(Beginning of Data records)

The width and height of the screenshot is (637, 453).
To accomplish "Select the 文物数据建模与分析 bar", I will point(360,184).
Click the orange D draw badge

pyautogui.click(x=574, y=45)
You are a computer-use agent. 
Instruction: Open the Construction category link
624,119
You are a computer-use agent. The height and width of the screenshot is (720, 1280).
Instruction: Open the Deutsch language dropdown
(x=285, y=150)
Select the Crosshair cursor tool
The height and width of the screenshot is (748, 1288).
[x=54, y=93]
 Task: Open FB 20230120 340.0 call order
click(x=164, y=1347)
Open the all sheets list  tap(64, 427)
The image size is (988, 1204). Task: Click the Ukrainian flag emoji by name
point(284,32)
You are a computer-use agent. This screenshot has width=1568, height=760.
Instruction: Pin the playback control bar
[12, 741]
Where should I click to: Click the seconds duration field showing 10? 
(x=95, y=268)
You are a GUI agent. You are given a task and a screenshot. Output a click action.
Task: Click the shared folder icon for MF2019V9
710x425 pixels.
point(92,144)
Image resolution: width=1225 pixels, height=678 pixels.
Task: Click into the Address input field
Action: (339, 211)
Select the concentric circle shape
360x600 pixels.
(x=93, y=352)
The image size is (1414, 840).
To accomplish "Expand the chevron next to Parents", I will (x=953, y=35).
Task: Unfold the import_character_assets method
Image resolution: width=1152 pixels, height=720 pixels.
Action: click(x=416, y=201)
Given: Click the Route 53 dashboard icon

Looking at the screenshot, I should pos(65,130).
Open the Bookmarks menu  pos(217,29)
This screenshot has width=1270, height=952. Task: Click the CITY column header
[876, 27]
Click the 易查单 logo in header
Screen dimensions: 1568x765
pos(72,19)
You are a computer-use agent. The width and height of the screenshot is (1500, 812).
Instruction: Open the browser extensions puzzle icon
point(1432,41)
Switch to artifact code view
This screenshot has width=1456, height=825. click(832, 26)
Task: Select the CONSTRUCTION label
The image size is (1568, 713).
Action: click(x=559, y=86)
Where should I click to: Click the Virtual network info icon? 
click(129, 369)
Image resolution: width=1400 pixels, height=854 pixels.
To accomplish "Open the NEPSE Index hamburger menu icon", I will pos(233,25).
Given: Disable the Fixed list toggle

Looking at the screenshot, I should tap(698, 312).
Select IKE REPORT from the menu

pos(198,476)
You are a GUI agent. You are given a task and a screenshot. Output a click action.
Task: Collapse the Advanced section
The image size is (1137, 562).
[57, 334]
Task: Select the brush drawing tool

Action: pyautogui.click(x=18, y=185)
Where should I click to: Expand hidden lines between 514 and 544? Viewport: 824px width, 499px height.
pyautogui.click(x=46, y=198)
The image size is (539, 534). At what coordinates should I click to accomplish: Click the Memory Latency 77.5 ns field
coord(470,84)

(End of Data records)

What is needed:
Write the listing out again in full, exactly as it stands above.

Solution to the problem:
The width and height of the screenshot is (637, 453).
To accomplish "Select the 文物数据建模与分析 bar", I will point(360,184).
Click the orange D draw badge

pyautogui.click(x=574, y=45)
You are a computer-use agent. 
Instruction: Open the Construction category link
624,119
You are a computer-use agent. The height and width of the screenshot is (720, 1280).
Instruction: Open the Deutsch language dropdown
(x=285, y=150)
Select the Crosshair cursor tool
The height and width of the screenshot is (748, 1288).
[x=54, y=93]
 Task: Open FB 20230120 340.0 call order
click(x=164, y=1347)
Open the all sheets list  tap(64, 427)
The image size is (988, 1204). Task: Click the Ukrainian flag emoji by name
point(284,32)
You are a computer-use agent. This screenshot has width=1568, height=760.
Instruction: Pin the playback control bar
[12, 741]
Where should I click to: Click the seconds duration field showing 10? 
(x=95, y=268)
You are a GUI agent. You are given a task and a screenshot. Output a click action.
Task: Click the shared folder icon for MF2019V9
710x425 pixels.
point(92,144)
Image resolution: width=1225 pixels, height=678 pixels.
Task: Click into the Address input field
Action: (339, 211)
Select the concentric circle shape
360x600 pixels.
(x=93, y=352)
The image size is (1414, 840).
To accomplish "Expand the chevron next to Parents", I will (x=953, y=35).
Task: Unfold the import_character_assets method
Image resolution: width=1152 pixels, height=720 pixels.
Action: click(x=416, y=201)
Given: Click the Route 53 dashboard icon

Looking at the screenshot, I should pos(65,130).
Open the Bookmarks menu  pos(217,29)
This screenshot has width=1270, height=952. Task: Click the CITY column header
[876, 27]
Click the 易查单 logo in header
Screen dimensions: 1568x765
pos(72,19)
You are a computer-use agent. The width and height of the screenshot is (1500, 812).
Instruction: Open the browser extensions puzzle icon
point(1432,41)
Switch to artifact code view
This screenshot has width=1456, height=825. click(832, 26)
Task: Select the CONSTRUCTION label
The image size is (1568, 713).
Action: click(x=559, y=86)
Where should I click to: Click the Virtual network info icon? 
click(129, 369)
Image resolution: width=1400 pixels, height=854 pixels.
To accomplish "Open the NEPSE Index hamburger menu icon", I will pos(233,25).
Given: Disable the Fixed list toggle

Looking at the screenshot, I should tap(698, 312).
Select IKE REPORT from the menu

pos(198,476)
You are a GUI agent. You are given a task and a screenshot. Output a click action.
Task: Collapse the Advanced section
The image size is (1137, 562).
[57, 334]
Task: Select the brush drawing tool

Action: pyautogui.click(x=18, y=185)
Where should I click to: Expand hidden lines between 514 and 544? Viewport: 824px width, 499px height.
pyautogui.click(x=46, y=198)
The image size is (539, 534). At what coordinates should I click to accomplish: Click the Memory Latency 77.5 ns field
coord(470,84)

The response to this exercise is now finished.